**** MATERIAL PROVIDED
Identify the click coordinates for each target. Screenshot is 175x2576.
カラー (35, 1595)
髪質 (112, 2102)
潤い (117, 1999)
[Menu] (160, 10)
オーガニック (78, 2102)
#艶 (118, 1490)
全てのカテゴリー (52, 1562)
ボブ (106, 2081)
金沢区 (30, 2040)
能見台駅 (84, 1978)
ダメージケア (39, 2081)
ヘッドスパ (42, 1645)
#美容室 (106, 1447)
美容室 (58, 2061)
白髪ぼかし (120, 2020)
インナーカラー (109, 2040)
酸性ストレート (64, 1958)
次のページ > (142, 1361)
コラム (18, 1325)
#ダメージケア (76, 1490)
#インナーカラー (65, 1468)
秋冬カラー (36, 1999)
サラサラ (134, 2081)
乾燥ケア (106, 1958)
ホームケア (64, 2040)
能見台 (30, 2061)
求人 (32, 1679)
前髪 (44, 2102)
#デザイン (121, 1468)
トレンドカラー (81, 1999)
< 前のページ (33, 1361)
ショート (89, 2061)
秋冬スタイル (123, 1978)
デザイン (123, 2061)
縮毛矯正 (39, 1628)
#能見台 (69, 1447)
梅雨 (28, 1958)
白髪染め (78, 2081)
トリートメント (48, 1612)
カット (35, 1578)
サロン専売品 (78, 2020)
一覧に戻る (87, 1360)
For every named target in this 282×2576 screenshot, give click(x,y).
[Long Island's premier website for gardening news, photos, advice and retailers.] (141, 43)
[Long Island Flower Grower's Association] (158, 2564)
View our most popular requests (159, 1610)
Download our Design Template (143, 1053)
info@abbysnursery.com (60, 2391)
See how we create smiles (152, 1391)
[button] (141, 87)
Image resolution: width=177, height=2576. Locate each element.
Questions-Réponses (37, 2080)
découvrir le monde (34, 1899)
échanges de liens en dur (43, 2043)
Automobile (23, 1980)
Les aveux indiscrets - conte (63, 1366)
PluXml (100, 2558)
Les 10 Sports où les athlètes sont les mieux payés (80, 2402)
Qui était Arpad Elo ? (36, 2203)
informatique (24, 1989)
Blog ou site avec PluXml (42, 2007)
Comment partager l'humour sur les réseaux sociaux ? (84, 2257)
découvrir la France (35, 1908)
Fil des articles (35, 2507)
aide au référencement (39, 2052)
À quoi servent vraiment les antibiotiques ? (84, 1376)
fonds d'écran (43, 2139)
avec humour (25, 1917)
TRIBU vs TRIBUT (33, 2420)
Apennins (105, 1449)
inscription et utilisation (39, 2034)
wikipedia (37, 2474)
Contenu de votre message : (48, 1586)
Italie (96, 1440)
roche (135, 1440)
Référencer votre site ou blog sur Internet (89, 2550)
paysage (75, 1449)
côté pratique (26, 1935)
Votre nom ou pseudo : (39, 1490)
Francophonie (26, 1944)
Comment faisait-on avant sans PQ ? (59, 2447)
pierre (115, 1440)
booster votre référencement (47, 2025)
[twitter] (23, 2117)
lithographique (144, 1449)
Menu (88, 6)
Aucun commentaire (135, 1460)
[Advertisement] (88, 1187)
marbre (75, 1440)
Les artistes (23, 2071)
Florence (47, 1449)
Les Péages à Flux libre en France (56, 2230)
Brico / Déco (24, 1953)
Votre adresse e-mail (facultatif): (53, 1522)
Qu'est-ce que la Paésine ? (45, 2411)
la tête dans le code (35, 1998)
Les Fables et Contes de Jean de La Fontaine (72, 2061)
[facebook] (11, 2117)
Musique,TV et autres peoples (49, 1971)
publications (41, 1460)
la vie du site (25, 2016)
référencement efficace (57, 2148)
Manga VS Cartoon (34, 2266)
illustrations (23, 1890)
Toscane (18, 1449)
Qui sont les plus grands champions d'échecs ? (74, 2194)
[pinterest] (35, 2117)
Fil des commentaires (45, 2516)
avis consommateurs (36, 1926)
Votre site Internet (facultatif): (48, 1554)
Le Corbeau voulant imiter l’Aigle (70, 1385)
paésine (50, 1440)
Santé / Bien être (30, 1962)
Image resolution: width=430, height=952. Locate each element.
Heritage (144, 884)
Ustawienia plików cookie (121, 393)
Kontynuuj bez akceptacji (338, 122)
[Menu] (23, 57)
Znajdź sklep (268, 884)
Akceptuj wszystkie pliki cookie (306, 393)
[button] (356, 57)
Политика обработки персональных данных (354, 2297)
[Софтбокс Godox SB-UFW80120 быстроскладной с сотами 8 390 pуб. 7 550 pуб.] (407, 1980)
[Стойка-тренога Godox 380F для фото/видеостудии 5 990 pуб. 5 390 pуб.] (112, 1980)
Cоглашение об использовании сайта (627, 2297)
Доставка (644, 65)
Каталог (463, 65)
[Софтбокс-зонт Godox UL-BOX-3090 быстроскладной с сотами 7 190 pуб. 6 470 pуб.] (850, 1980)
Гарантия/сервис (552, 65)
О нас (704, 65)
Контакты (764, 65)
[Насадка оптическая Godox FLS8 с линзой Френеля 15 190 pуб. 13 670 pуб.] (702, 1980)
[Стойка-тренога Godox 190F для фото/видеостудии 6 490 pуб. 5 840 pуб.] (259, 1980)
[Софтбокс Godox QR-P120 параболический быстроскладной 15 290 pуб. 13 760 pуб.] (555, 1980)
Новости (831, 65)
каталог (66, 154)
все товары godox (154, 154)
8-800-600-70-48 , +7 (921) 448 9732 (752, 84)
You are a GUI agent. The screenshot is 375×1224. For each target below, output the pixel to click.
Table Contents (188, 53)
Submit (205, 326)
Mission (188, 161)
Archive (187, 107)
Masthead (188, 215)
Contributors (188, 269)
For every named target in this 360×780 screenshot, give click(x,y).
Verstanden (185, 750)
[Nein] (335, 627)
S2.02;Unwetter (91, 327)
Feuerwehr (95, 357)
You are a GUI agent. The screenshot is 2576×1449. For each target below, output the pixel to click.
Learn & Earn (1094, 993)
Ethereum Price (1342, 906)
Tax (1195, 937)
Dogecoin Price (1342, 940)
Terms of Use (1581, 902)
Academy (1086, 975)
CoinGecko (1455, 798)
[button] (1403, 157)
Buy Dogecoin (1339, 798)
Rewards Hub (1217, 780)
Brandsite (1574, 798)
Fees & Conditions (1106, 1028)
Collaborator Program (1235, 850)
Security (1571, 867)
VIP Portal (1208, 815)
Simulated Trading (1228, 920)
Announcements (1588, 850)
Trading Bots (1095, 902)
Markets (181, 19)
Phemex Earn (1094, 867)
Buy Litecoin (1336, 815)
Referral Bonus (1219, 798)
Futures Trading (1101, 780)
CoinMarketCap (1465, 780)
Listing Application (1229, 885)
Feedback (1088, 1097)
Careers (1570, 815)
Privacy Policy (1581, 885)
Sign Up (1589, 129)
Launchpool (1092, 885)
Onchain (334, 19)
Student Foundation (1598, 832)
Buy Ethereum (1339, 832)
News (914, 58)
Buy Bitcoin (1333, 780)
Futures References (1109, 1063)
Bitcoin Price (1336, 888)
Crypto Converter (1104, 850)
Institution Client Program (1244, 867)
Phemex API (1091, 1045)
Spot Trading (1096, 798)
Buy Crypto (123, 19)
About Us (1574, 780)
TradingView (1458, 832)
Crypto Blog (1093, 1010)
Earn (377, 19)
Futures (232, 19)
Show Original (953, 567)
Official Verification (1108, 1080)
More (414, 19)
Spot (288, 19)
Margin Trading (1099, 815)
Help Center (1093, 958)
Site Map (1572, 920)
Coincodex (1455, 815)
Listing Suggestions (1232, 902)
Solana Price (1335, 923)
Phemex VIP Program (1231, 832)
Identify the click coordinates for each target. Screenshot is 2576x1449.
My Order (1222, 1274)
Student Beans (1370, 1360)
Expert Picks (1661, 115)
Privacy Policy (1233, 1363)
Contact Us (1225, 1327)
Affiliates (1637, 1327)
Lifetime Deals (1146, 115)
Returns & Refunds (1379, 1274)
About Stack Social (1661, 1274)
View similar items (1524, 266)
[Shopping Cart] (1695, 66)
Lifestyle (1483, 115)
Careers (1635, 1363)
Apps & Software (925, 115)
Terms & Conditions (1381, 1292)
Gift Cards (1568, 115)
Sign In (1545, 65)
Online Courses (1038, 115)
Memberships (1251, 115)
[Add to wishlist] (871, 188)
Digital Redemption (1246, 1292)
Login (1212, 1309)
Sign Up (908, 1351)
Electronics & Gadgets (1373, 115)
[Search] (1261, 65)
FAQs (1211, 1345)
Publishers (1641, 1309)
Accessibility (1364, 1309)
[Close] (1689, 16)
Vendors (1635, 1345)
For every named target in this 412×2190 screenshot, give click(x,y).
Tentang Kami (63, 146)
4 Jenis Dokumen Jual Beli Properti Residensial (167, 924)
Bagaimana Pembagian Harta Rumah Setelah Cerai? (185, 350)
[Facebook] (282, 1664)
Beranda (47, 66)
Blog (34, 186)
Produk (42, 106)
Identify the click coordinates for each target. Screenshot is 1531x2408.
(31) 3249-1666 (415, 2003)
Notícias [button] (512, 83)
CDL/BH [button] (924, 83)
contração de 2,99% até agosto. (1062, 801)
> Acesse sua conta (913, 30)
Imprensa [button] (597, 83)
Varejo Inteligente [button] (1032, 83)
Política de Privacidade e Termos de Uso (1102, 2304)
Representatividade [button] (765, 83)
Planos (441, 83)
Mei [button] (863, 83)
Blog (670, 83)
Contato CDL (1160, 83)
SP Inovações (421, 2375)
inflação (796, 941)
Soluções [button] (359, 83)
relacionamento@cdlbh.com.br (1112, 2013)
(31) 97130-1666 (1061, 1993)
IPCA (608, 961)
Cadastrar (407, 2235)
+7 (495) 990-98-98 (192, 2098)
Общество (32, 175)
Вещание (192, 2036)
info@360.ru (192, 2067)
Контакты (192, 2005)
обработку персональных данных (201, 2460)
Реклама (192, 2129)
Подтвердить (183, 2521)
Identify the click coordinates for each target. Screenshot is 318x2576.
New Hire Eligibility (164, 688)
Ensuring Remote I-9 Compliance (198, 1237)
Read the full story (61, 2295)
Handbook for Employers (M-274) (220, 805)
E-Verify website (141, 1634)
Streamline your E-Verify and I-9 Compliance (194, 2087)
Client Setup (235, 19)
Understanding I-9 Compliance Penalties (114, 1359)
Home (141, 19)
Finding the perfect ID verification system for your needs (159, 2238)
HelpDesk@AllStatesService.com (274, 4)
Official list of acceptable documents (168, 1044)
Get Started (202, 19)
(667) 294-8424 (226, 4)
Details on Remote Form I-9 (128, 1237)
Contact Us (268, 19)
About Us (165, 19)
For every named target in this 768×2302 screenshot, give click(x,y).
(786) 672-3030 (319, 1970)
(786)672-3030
********
__ASSIGNMENT__: The output must consist solely of the lines from the first line of the records through the line containing "美容室 (58, 2061)", reproduced exactly.

__TASK SOLUTION__:
Identify the click coordinates for each target. Screenshot is 175x2576.
カラー (35, 1595)
髪質 (112, 2102)
潤い (117, 1999)
[Menu] (160, 10)
オーガニック (78, 2102)
#艶 (118, 1490)
全てのカテゴリー (52, 1562)
ボブ (106, 2081)
金沢区 (30, 2040)
能見台駅 (84, 1978)
ダメージケア (39, 2081)
ヘッドスパ (42, 1645)
#美容室 (106, 1447)
美容室 (58, 2061)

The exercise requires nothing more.